Exactly the lines from the one containing "1456x819 pixels." through the final line of the data are to be written out again, with nothing added.

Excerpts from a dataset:
=====

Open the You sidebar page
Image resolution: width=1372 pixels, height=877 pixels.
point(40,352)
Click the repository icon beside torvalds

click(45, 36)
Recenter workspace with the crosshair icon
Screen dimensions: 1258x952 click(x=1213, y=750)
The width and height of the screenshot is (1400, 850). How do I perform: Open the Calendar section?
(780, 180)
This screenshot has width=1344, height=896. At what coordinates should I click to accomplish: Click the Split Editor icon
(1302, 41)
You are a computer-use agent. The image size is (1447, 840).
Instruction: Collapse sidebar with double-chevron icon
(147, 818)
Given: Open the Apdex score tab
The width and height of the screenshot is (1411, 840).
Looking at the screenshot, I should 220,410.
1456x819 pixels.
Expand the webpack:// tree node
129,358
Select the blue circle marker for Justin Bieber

=====

### [REPLY TO THE TASK]
1456x819 pixels.
Expand the webpack:// tree node
129,358
Select the blue circle marker for Justin Bieber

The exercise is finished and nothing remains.